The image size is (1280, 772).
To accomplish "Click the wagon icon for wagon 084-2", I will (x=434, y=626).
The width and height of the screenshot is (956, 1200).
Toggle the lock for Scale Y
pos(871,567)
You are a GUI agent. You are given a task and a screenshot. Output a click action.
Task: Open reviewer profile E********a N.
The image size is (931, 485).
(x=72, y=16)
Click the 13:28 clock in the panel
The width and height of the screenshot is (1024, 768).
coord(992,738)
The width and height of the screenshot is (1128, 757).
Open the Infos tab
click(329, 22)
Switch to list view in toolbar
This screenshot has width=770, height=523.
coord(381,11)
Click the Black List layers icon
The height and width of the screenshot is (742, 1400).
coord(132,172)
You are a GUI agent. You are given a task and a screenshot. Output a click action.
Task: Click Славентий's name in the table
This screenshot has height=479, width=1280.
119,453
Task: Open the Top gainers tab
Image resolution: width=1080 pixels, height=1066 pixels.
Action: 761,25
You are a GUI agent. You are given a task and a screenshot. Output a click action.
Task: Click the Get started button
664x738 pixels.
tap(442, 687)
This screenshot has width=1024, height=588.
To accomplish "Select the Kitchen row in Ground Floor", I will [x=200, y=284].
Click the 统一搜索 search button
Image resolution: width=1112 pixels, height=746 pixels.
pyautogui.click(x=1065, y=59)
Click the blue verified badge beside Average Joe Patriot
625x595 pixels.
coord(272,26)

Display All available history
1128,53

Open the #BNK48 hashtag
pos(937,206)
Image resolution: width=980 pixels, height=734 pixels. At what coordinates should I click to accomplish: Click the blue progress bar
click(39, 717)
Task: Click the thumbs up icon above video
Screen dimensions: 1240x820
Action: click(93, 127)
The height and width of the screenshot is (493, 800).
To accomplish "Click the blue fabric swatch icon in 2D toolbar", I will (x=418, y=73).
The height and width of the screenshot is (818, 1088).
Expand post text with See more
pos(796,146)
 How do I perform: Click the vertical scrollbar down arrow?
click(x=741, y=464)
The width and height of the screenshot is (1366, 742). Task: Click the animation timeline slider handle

##############################

| Exercise directions |
Only the lines from the one containing "Click the Black List layers icon" through the final line of the material should be printed, each word for word. Both of those lines count.

| Exercise output |
Click the Black List layers icon
The height and width of the screenshot is (742, 1400).
coord(132,172)
You are a GUI agent. You are given a task and a screenshot. Output a click action.
Task: Click Славентий's name in the table
This screenshot has height=479, width=1280.
119,453
Task: Open the Top gainers tab
Image resolution: width=1080 pixels, height=1066 pixels.
Action: 761,25
You are a GUI agent. You are given a task and a screenshot. Output a click action.
Task: Click the Get started button
664x738 pixels.
tap(442, 687)
This screenshot has width=1024, height=588.
To accomplish "Select the Kitchen row in Ground Floor", I will [x=200, y=284].
Click the 统一搜索 search button
Image resolution: width=1112 pixels, height=746 pixels.
pyautogui.click(x=1065, y=59)
Click the blue verified badge beside Average Joe Patriot
625x595 pixels.
coord(272,26)

Display All available history
1128,53

Open the #BNK48 hashtag
pos(937,206)
Image resolution: width=980 pixels, height=734 pixels. At what coordinates should I click to accomplish: Click the blue progress bar
click(39, 717)
Task: Click the thumbs up icon above video
Screen dimensions: 1240x820
Action: click(93, 127)
The height and width of the screenshot is (493, 800).
To accomplish "Click the blue fabric swatch icon in 2D toolbar", I will (x=418, y=73).
The height and width of the screenshot is (818, 1088).
Expand post text with See more
pos(796,146)
 How do I perform: Click the vertical scrollbar down arrow?
click(x=741, y=464)
The width and height of the screenshot is (1366, 742). Task: Click the animation timeline slider handle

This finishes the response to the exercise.